Jonathan Feld, Suzanne Alton | April 8, 2015
The need for cybersecurity protection is obvious and agreed upon by Congress, the President, and more. But how will newly introduced initiatives prove effective? Jonathan Feld and Suzanne Alton weigh in

obama cybersec
U.S. President Barack Obama looks up as he signs an Executive Order to encourage and promote sharing of cybersecurity threat information within the private sector and between the private sector and government after speaking at the Summit on Cybersecurity and Consumer Protection at Stanford University in Palo Alta, California February 13, 2015. 

Underscoring the seriousness of recent cyber-attacks, the Obama Administration is seeking to establish cybersecurity standards and enact new federal laws to cover cybercrimes. The common thread throughout these recent announcements has been the importance of collaboration among business and government sectors to stop cyber-attacks and strengthen national security. However, it remains to be seen which of these proposals, if any, will be enacted into law. It is equally uncertain whether the protections afforded to the business community will satisfy businesses, or take into account the practical issues that they face every day.
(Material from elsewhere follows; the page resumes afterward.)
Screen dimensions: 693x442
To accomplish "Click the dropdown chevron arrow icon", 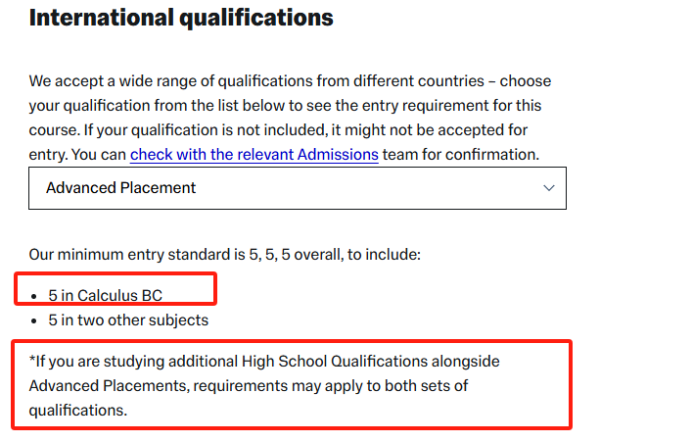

In his State of the Union Address on Jan. 20, President Obama announced the need for federal cybersecurity legislation, urging Congress to "finally pass the legislation we need to better meet the evolving threat of cyber-attacks." The President's proposal would require companies to notify affected consumers within 30 days after a data breach is discovered. The proposed legislation would likely preempt state data breach laws, and not be an additional regulation with which businesses must comply, although some states have objected. The President also proposed legislation which would amend the Racketeering Influenced and Corrupt Organizations Act (RICO) to allow cybercrimes to be a basis for RICO prosecutions, while the Computer Fraud and Abuse Act would be updated to cover corporate who misuse confidential information.

Less than a month later on Feb. 13, President Obama hosted a Cybersecurity Summit at Stanford University ("Summit") for the government, public and private sectors to discuss the importance of cybersecurity collaboration. At the Summit, the President announced his own executive order appointing Homeland Security, rather than the NSA, to spearhead the Administration's cybersecurity efforts, likely in an effort to repair the strained relations between the private sector and the government since the exposure of the NSA's data surveillance techniques.
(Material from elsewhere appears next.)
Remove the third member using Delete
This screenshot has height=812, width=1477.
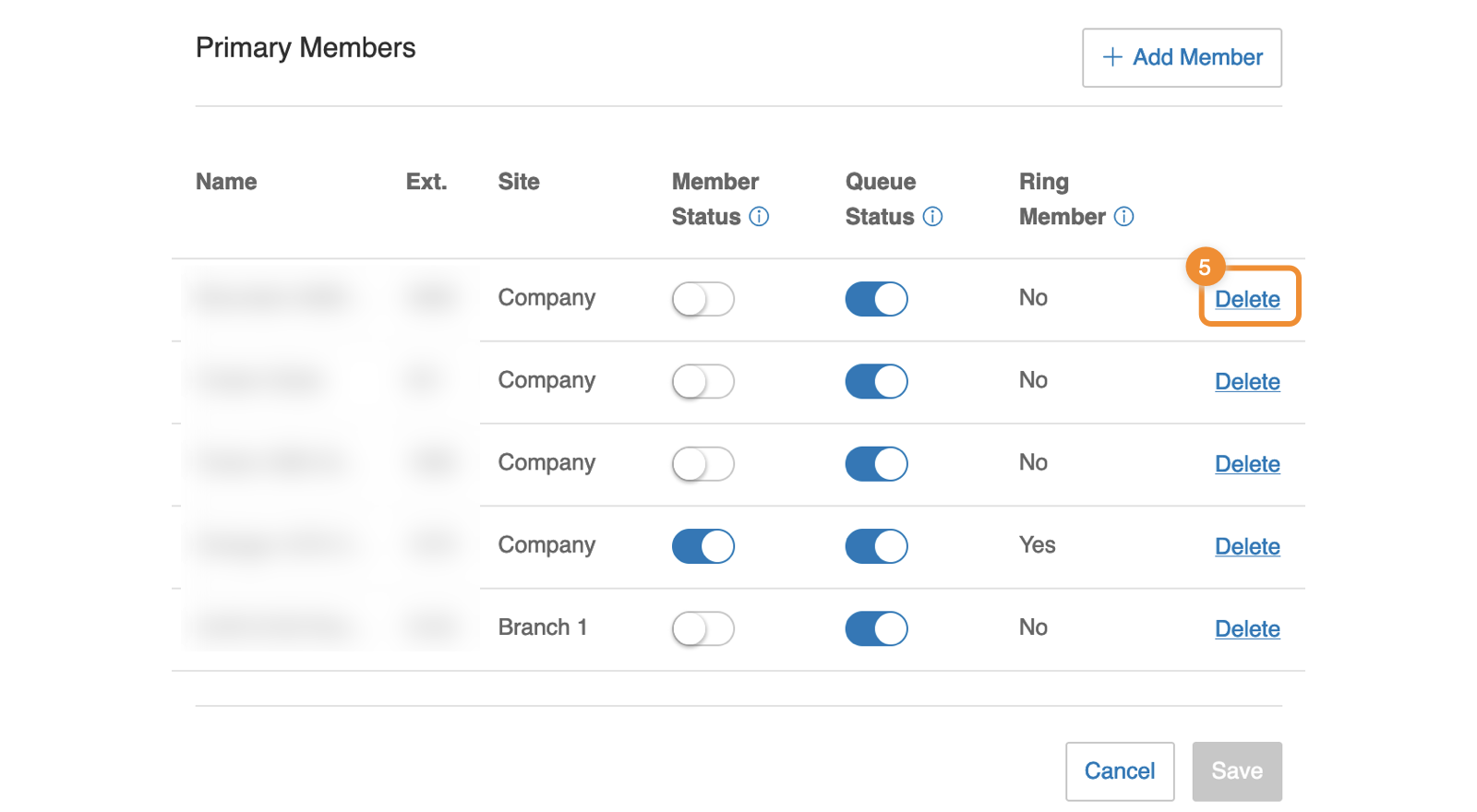(1247, 464)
The President's executive order further emphasized the need for the private sector to share cyber threat information with federal agencies through private sector networks called Information Sharing and Analysis Organizations (ISAO). However, although "targeted liability protection" has been enacted.
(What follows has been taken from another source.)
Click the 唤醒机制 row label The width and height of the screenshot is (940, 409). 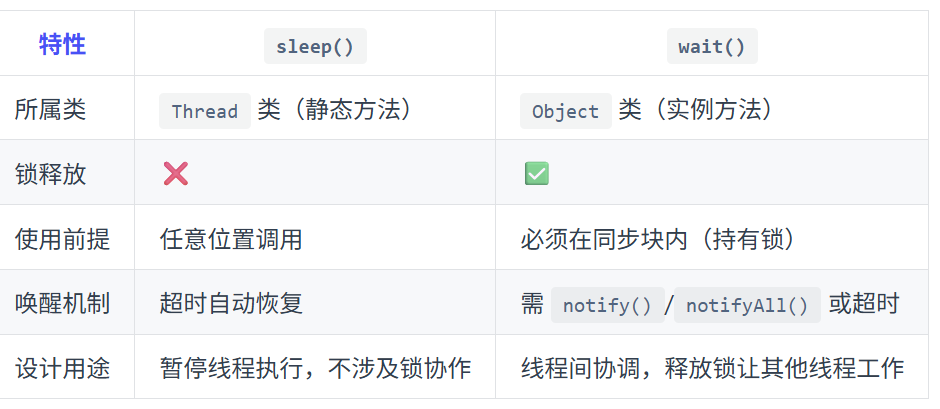coord(62,304)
Additionally, on Feb. 25 the White House announced the creation of the Cyber Threat Intelligence Integration Center (CTIIC). The agency's mission again emphasized the need for collaboration. However, the purpose of the CTIIC is to encourage cross-dissemination and analysis of cyber threats between three existing federal cybersecurity agencies--the National Cyber Investigative Joint Task Force (NCIJTF), National Cybersecurity and Communications Integration Center (NCCIC), and U.S. Cyber Command.